4 Maccabees
Fouth Book of the Maccabees; chapter 18, in the Apocrypha
This book only appears in some traditions.
Chapter 18
1 O Israelite children, offspring of the seed of Abraham, obey this law and exercise piety in every way,
2 knowing that devout reason is master of all emotions, not only of sufferings from within, but also of those from without.
3 Therefore those who gave over their bodies in suffering for the sake of religion were not only admired by men, but also were deemed worthy to share in a divine inheritance.
4 Because of them the nation gained peace, and by reviving observance of the law in the homeland they ravaged the enemy.
5 The tyrant Antiochus was both punished on earth and is being chastised after his death. Since in no way whatever was he able to compel the Israelites to become pagans and to abandon their ancestral customs, he left Jerusalem and marched against the Persians.
6 The mother of seven sons expressed also these principles to her children:
7 "I was a pure virgin and did not go outside my father's house; but I guarded the rib from which woman was made.
8 No seducer corrupted me on a desert plain, nor did the destroyer, the deceitful serpent, defile the purity of my virginity.
9 In the time of my maturity I remained with my husband, and when these sons had grown up their father died. A happy man was he, who lived out his life with good children, and did not have the grief of bereavement.
10 While he was still with you, he taught you the law and the prophets.
11 He read to you about Abel slain by Cain, and Isaac who was offered as a burnt offering, and of Joseph in prison.

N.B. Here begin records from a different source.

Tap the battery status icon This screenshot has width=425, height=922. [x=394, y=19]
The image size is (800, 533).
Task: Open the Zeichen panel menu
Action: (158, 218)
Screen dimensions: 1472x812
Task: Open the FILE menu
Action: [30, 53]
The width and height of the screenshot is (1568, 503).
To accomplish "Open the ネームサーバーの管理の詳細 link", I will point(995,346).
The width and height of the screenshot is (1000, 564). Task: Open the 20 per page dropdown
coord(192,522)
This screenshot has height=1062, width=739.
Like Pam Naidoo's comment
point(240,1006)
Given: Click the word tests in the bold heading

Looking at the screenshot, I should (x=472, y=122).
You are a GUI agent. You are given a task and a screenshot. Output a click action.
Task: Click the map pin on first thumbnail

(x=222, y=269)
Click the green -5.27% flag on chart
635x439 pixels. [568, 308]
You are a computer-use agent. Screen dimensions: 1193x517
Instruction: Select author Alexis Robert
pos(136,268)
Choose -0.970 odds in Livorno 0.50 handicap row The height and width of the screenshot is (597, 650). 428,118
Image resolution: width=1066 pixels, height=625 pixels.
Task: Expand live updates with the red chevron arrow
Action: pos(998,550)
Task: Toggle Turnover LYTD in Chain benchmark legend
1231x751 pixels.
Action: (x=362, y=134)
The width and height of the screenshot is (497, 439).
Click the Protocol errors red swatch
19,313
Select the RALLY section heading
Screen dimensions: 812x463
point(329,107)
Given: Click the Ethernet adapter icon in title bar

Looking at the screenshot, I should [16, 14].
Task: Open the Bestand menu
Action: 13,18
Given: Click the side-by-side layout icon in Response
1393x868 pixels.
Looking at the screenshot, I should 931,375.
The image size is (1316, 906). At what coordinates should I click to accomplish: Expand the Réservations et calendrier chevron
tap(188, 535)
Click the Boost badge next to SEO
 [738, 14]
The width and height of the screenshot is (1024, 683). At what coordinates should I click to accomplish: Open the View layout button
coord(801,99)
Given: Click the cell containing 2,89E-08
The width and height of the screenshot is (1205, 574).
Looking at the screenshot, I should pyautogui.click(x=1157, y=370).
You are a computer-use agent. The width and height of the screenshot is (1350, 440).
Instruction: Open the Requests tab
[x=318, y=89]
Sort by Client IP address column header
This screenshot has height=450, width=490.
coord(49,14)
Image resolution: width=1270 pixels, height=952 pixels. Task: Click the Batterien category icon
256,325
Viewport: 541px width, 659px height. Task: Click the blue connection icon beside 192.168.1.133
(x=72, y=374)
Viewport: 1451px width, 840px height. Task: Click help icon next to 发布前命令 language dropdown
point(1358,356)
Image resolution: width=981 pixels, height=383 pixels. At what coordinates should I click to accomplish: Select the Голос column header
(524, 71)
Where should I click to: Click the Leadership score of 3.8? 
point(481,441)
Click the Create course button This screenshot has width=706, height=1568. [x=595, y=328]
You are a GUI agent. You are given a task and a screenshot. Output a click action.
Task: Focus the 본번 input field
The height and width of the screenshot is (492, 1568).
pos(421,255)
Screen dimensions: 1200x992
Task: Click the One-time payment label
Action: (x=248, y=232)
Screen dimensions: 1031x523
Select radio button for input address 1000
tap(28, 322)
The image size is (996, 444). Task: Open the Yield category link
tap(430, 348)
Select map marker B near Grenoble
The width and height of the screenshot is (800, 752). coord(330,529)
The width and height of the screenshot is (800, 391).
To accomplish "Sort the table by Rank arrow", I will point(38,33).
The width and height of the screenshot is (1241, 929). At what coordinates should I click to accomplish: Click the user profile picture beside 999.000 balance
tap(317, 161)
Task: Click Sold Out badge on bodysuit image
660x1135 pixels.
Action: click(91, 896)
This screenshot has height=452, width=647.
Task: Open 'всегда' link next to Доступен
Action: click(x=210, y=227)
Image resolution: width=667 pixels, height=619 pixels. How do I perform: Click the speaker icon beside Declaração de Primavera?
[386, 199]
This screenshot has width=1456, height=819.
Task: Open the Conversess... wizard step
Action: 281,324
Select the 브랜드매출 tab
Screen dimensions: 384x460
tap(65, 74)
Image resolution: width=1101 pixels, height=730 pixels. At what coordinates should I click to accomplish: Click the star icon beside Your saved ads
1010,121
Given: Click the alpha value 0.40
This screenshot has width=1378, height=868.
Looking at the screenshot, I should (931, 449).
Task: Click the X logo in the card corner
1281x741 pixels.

12 He told you of the zeal of Phineas, and he taught you about Hananiah, Azariah, and Mishael in the fire.
13 He praised Daniel in the den of the lions and blessed him.
14 He reminded you of the scripture of Isaiah, which says, "Even though you go through the fire, the flame shall not consume you."
15 He sang to you songs of the psalmist David, who said, "Many are the afflictions of the righteous."
16 He recounted to you Solomon's proverb, "There is a tree of life for those who do his will."
17 He confirmed the saying of Ezekiel, "Shall these dry bones live?"
18 For he did not forget to teach you the song that Moses taught, which says,
19 "I kill and I make alive: this is your life and the length of your days."
20 O bitter was that day -- and yet not bitter -- when that bitter tyrant of the Greeks quenched fire with fire in his cruel caldrons, and in his burning rage brought those seven sons of the daughter of Abraham to the catapult and back again to more tortures,
21 pierced the pupils of their eyes and cut out their tongues, and put them to death with various tortures.
22 For these crimes divine justice pursued and will pursue the accursed tyrant.
23 But the sons of Abraham with their victorious mother are gathered together into the chorus of the fathers, and have received pure and immortal souls from God,
24 to whom be glory for ever and ever. Amen.